# [What needs to be done]
Count the lines of the records that contain the string "pyautogui", treating uppercase and lowercase as different. Give only the number.
┄┄┄┄┄┄┄┄┄┄┄┄┄┄┄┄┄┄┄┄
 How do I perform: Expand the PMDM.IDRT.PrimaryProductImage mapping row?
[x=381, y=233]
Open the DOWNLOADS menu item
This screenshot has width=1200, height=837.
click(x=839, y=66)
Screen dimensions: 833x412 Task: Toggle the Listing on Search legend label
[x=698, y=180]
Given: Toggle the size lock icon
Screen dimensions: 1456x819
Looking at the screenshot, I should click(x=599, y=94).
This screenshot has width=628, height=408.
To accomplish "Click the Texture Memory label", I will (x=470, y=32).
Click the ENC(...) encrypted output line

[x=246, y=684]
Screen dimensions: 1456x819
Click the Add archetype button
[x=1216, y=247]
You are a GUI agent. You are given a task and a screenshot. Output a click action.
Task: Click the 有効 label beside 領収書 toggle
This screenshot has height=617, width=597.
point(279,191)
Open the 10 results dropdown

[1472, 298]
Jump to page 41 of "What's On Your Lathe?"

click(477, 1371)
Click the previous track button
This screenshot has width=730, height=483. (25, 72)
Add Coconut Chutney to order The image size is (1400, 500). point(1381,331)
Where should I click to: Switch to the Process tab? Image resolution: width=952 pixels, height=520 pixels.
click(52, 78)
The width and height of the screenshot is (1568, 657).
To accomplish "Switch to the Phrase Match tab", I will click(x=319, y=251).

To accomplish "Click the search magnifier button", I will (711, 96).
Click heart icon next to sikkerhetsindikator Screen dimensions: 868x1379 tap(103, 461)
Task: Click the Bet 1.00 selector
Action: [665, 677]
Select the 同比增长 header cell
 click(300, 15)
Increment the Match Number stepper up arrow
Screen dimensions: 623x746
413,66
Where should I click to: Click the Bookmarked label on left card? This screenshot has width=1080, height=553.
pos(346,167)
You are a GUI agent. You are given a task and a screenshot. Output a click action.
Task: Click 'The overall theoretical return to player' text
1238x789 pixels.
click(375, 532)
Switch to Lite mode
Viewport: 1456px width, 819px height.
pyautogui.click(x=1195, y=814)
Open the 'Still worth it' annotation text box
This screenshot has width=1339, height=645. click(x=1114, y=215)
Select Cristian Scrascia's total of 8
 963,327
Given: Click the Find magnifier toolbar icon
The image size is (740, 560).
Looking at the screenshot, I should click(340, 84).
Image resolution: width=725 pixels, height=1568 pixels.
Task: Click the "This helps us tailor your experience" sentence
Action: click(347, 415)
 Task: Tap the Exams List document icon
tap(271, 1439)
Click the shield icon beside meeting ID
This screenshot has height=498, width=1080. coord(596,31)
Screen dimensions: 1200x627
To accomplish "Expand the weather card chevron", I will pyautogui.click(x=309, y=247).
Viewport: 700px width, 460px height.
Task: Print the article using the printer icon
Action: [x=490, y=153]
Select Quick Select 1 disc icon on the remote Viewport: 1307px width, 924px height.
┄┄┄┄┄┄┄┄┄┄┄┄┄┄┄┄┄┄┄┄
# [Result]
2